EBay. Both of mine were under $100. Finishing the builds took a bit of shopping, but again both were completed on EBay.


----------



## inkslinger

http://www.plantedtank.net/forums/sponsors-power-seller-specials/148226-fs-co2-supplies.html


----------



## sketch804

aquatek and Azoo have some dual stage regulators that cost under or near a 100$ and from what i read and my personal use with aquatek regulator they seem to work pretty good! The only thing i might suggest and will probably do later is get a nice quality needle valve..the one that came on mine is ok but you do get what you pay for..


----------



## D9Vin

I think the aquatek is a single stage, but I got a heavy duty matheson dual stage from eBay for 30 dollars shipped. It wa just the regulator, I added a solenoid and a needle valve. Just keep an eye on eBay and you will find a deal eventually.


----------



## Left C

sketch804 said:


> aquatek and Azoo have some dual stage regulators that cost under or near a 100$ ...


Neither of these regulators are two stage models. They are both rather inexpensive single stage assemblies.


----------



## Aquaticfan

Left C is correct Neither are dual stage. 

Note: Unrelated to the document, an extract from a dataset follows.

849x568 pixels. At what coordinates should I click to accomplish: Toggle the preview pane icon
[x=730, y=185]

Im just finishing up my Co2 build for my 20 Gallon and my 46 gallon bowfront. I will be using a Matheson 8- Series Dual Stage Regulator. I icked it up off Ebay for 40 bucks. Then I picked up a bunch of parts/solenoid/needle valves/check valves/fittings and bubble counters for 75 bucks. Also got a CGA320 nipple and nut with sealing washers. I think ive got between $120 and $150 into my dual stage regulator. Of course you need a tank and also drop checker and then a diffuser or reactor with hose. For both my tanks I bet I am spending $250 or less for everything roughly.


----------



## sketch804

crap...sry didnt know those were both single stage regs...so are Airgas dual stage regulators decent or a waste of money?


----------



## Left C

sketch804 said:


> crap...sry didnt know those were both single stage regs...

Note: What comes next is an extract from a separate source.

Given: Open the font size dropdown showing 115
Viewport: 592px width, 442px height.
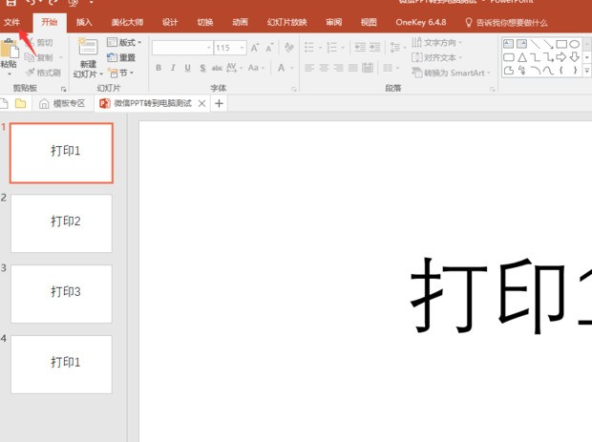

Most two stage regulators have a big hump on the back for the other stage. This is how that you can recognize most of them. Single stage regulators usually have a flat back. Take a look at the Azoo and Aquatek regulators. You can see that they have a flat back. Check out the cut-away images below for Victor single and two stage regulators.

*Victor single stage regulator*









*Victor two stage regulator*











sketch804 said:


> ... so are Airgas dual stage regulators decent or a waste of money?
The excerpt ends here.